Rusia dan Amerika Serikat telah menghentikan kontak pada konferensi perdamaian sejak krisis senjata kimia meletus pada 21 Agustus, menurut diplomat PBB.
Menteri Luar Negeri Rusia Sergei Lavrov mengatakan serangan AS bisa “membunuh” harapan untuk Jenewa II.
Tetapi beberapa pemimpin Barat percaya tidak akan ada konferensi sampai Assad dihukum karena dugaan penggunaan senjata kimia.
“Apa yang akan menjadi kepentingan diktator Suriah, Bashar al-Assad, untuk bernegosiasi selama dia percaya bahwa dia bisa, seperti yang dia ulangi pada awal pekan ini, “melikuidasi” – ini adalah persyaratannya sendiri, saya ulangi kata mengerikan “melikuidasi” – oposisinya, “Perdana Menteri Prancis Jean-Marc Ayrault mengatakan pada debat parlemen tentang Suriah pada hari Rabu.
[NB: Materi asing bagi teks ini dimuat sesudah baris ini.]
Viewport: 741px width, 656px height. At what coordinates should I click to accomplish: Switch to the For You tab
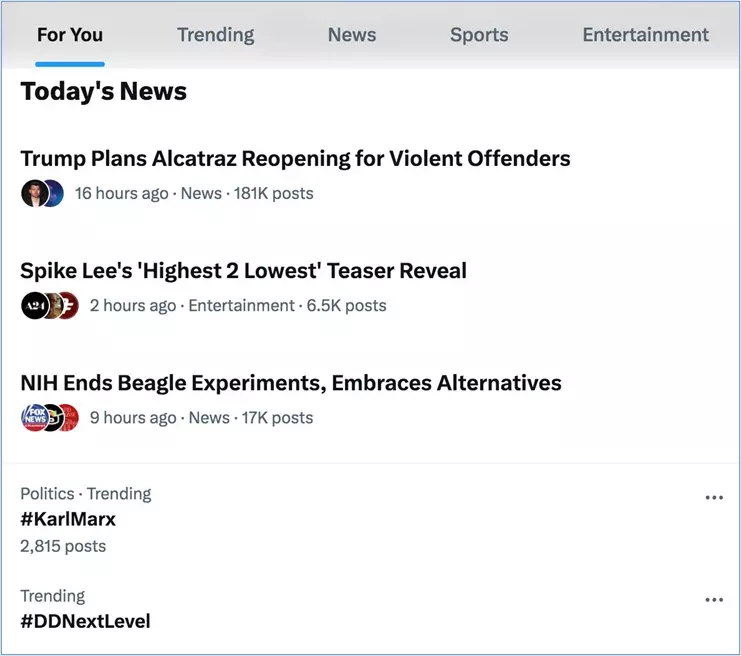(70, 35)
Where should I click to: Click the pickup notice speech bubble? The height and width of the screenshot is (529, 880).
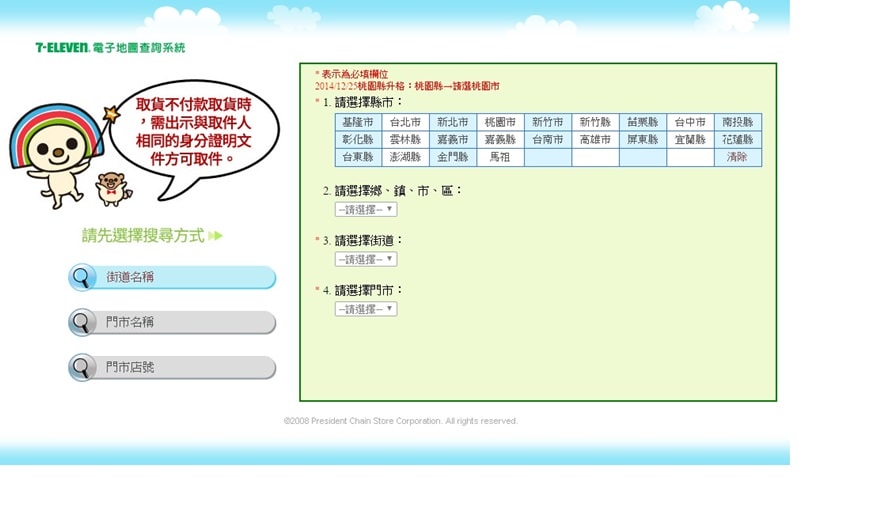[194, 131]
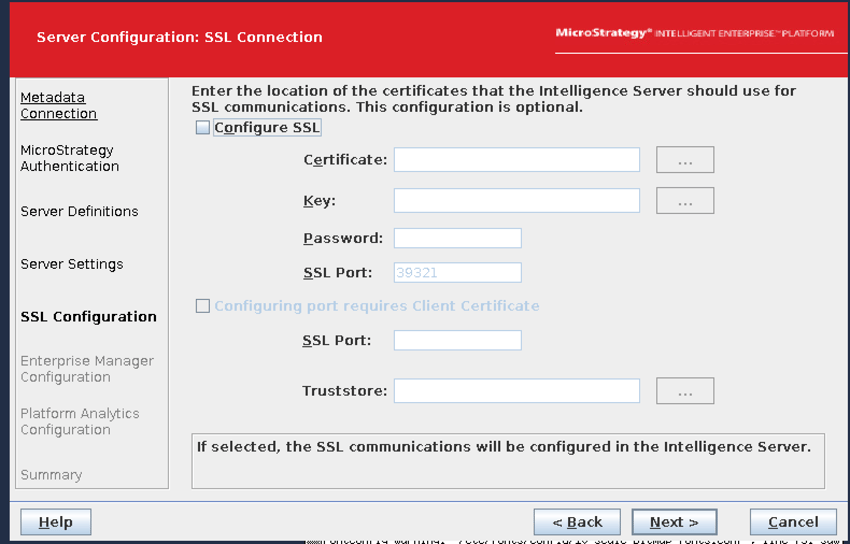Select Server Definitions in the sidebar
Screen dimensions: 850x544
[79, 211]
Utusan PBB Brahimi telah menghabiskan waktu berbulan-bulan pada upaya-mencoba untuk mendorong pemerintah Assad dan oposisi ke meja perundingan. Setelah mengancam akan mengundurkan diri sekali pada bulan Mei, Brahimi mengatakan pada hari Jumat bahwa ia akan segera mengadakan pembicaraan baru tentang masa depannya dengan Sekretaris Jenderal PBB Ban Ki Moon.
“Peluang menengahi negosiasi jujur antara pemerintah Suriah dan pemberontak tetap jauh,” kata Richard Gowan dari Pusat Kerjasama Internasional Universitas New York.
“Akan sangat bodoh, atau hanya tidak jujur, untuk mengklaim bahwa Brahimi dan Ban sebagai individu atau PBB sebagai sebuah institusi dapat mengatasi hambatan politik yang telah membuat frustrasi banyak mediator sejak 2011,” tambahnya.